- [Your assignment]:
Render the stretch from the line containing "You are a GUI" through the last line below as a Markdown table with the columns Row and Text, skipping blank lines. Leave the pictures out of your answer.

- [Available records]:
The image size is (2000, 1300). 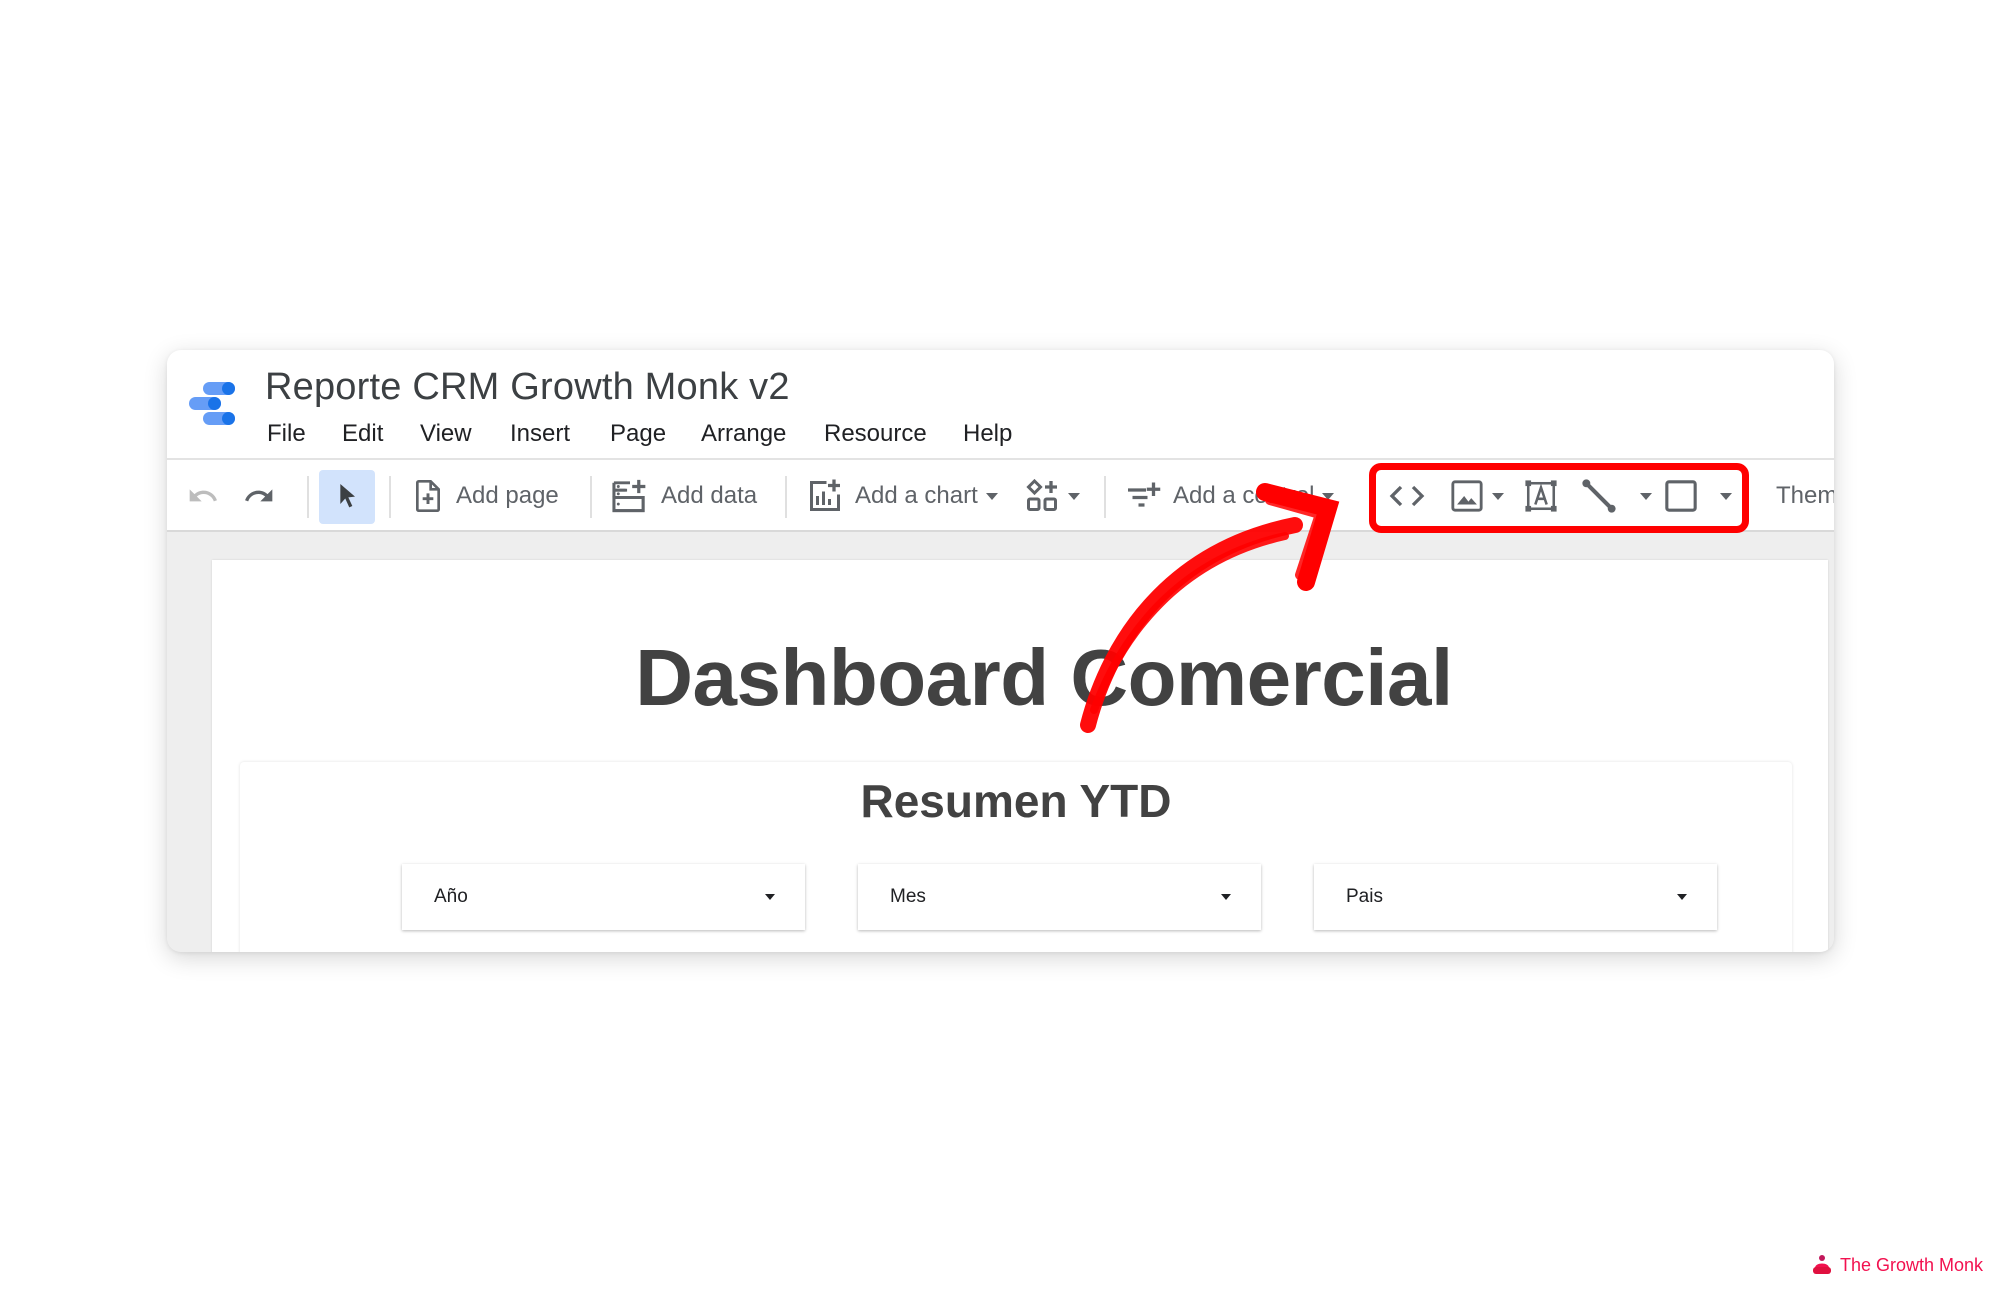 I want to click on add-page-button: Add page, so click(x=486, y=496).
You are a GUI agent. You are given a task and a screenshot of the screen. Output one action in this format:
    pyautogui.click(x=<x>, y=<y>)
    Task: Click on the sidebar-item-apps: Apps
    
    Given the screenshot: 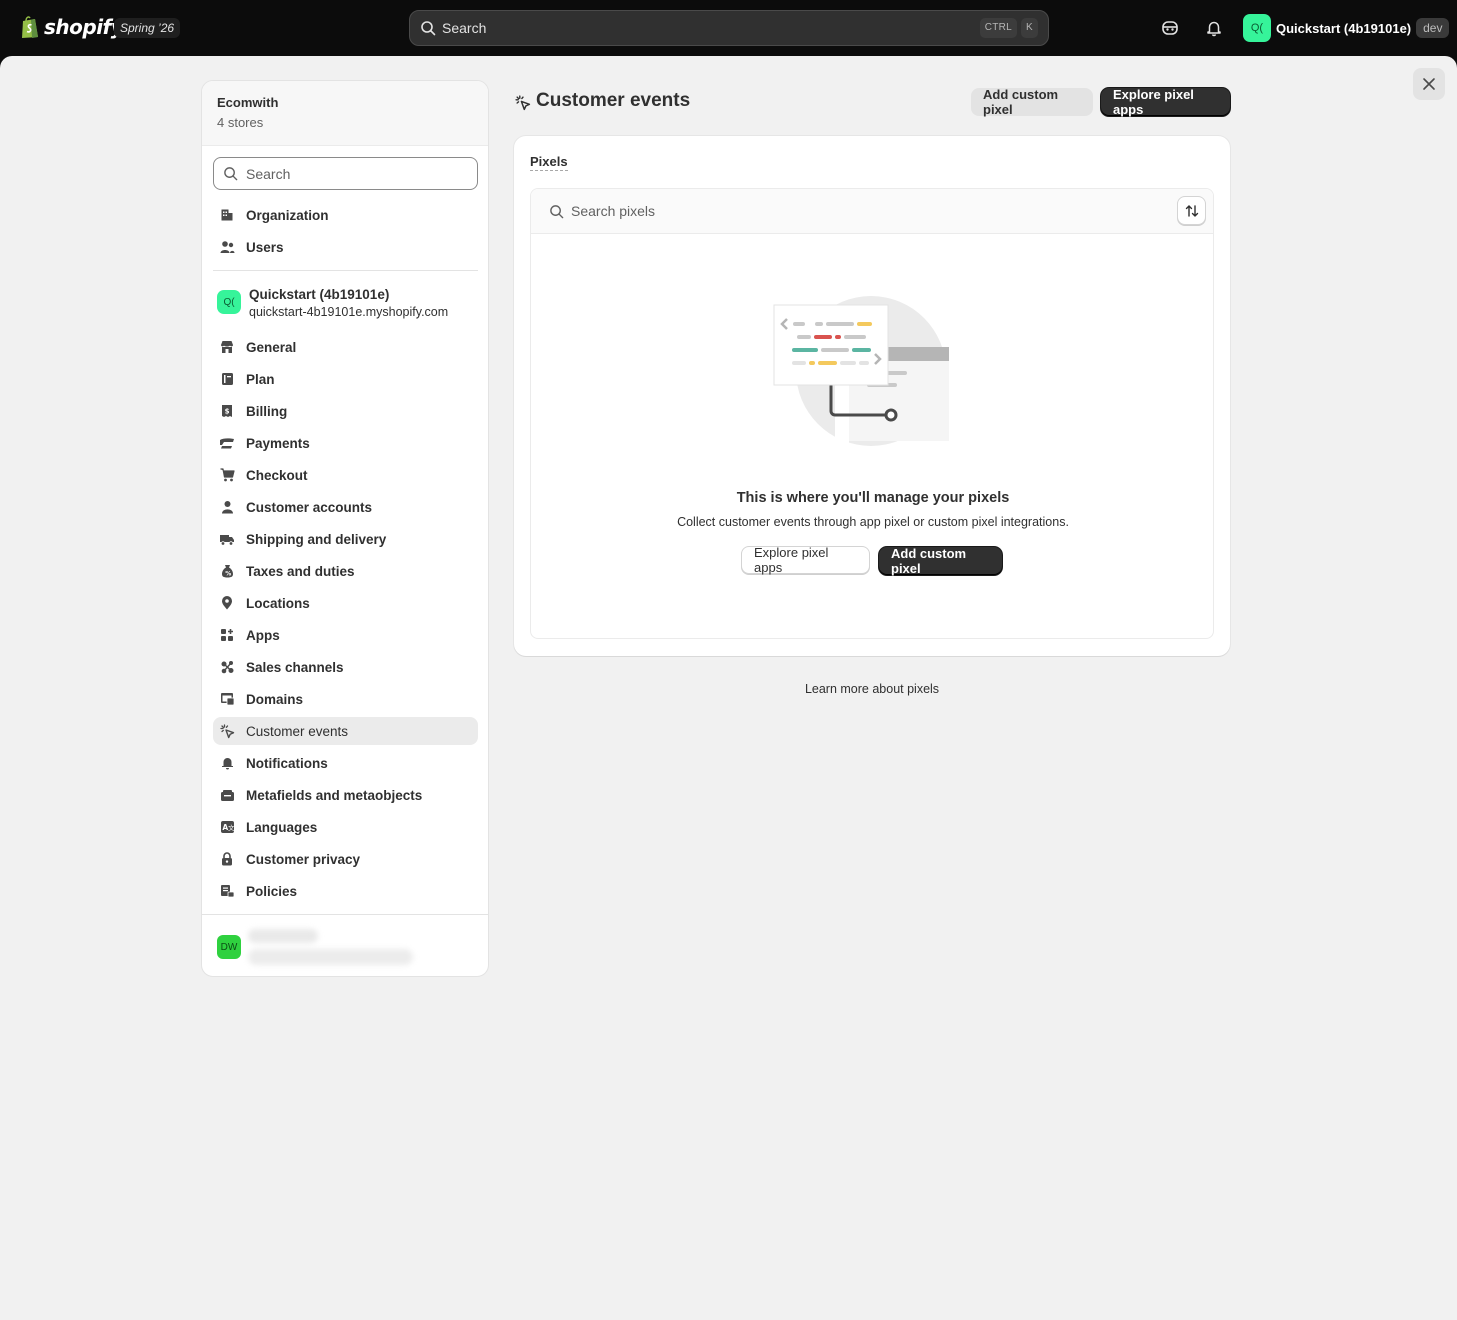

- [Response to this task]:
| Row | Text |
|---|---|
| 1 | You are a GUI agent. You are given a task and a screenshot of the screen. Output one action in this format: |
| 2 |     pyautogui.click(x=<x>, y=<y>) |
| 3 |     Task: Click on the sidebar-item-apps: Apps |
| 4 |     Given the screenshot:  |